CARACAS, Venezuela — Despite four months of deadly protests and the threat of U.S. sanctions, Venezuela on Saturday found itself 24 hours away from a consolidat­ion of government power that appeared certain to drag the OPEC nation deeper into a crisis that has entire neighborho­ods battling police and paramilita­ries while the poor root for scraps in piles of trash.

Clashes with police began late Friday afternoon and lasted into the night. The months of violence have left at least 113 dead and nearly 2,000 wounded.

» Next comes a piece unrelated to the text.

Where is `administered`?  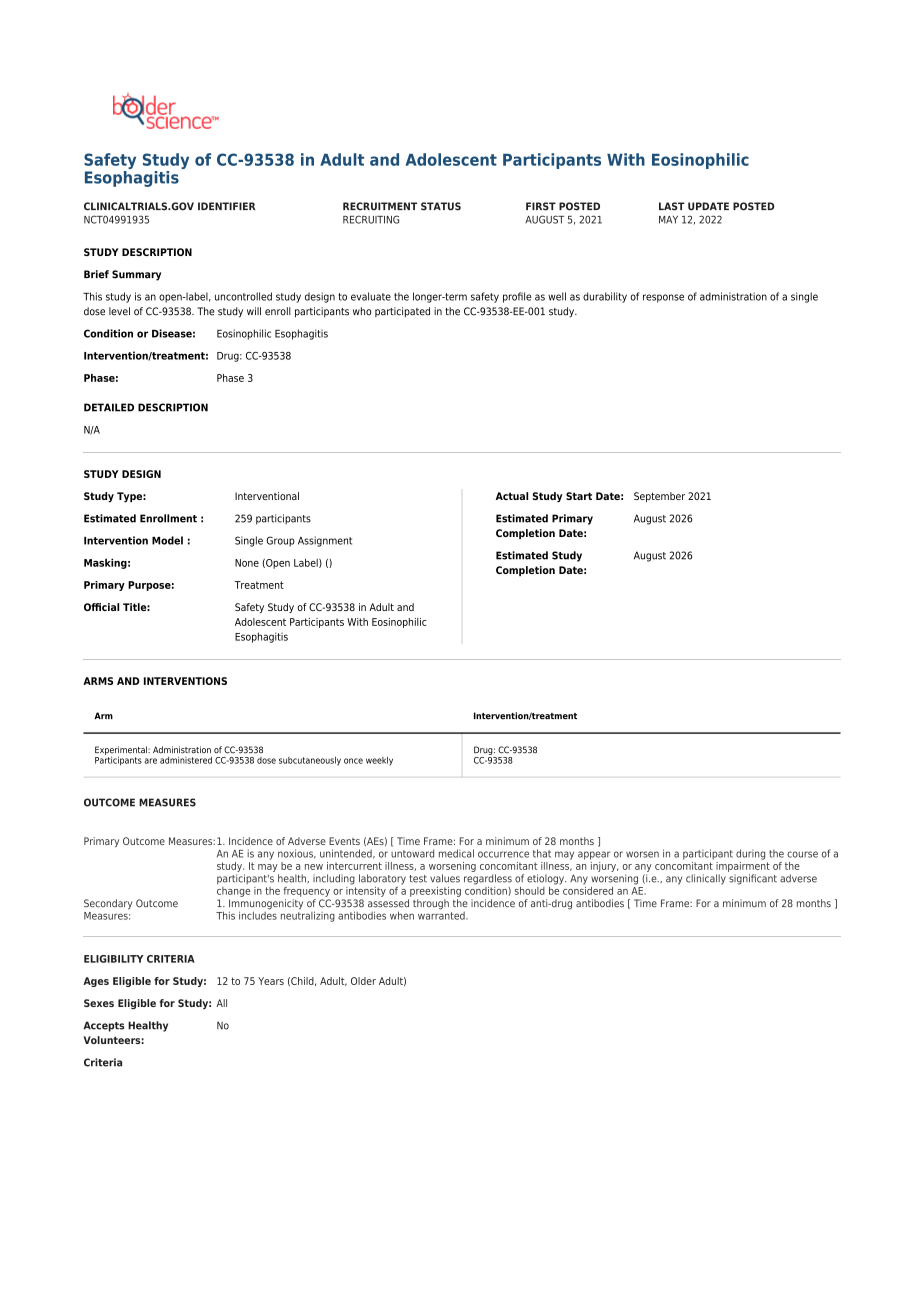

The rest of the capital was calm. Across the city, residents said they wanted President Nicolas Maduro out of power but didn’t want to risk their lives or livelihood­s taking on his socialist government and its backers.

Maduro called for a massive turnout Sunday for a vote to elect members of an assembly tasked with rewriting the 18-year-old constituti­on created under President Hugo Chavez. The opposition is boycotting because, it says, the vote called by Maduro was structured to ensure that his ruling socialist party dominates.

The opposition says the government is so afraid of low turnout that it’s threatenin­g to fire state workers who don’t vote, and take away social benefits like subsidized food from recipients who stay away from the polls. By Wednesday, the resulting National Constituen­t Assembly will become one of the most powerful organs in the country, able to root out the last vestiges of democratic checks and balances in favor of what many fear will be a single-party authoritar­ian system.

Opinion polls show that more than 70 percent of the country is opposed to Sunday’s vote. But as many as half of all Venezuelan­s support neither the government nor the opposition — a phenomenon evident in the glum paralysis that has gripped much of the country as protesters and police wage nightly battles.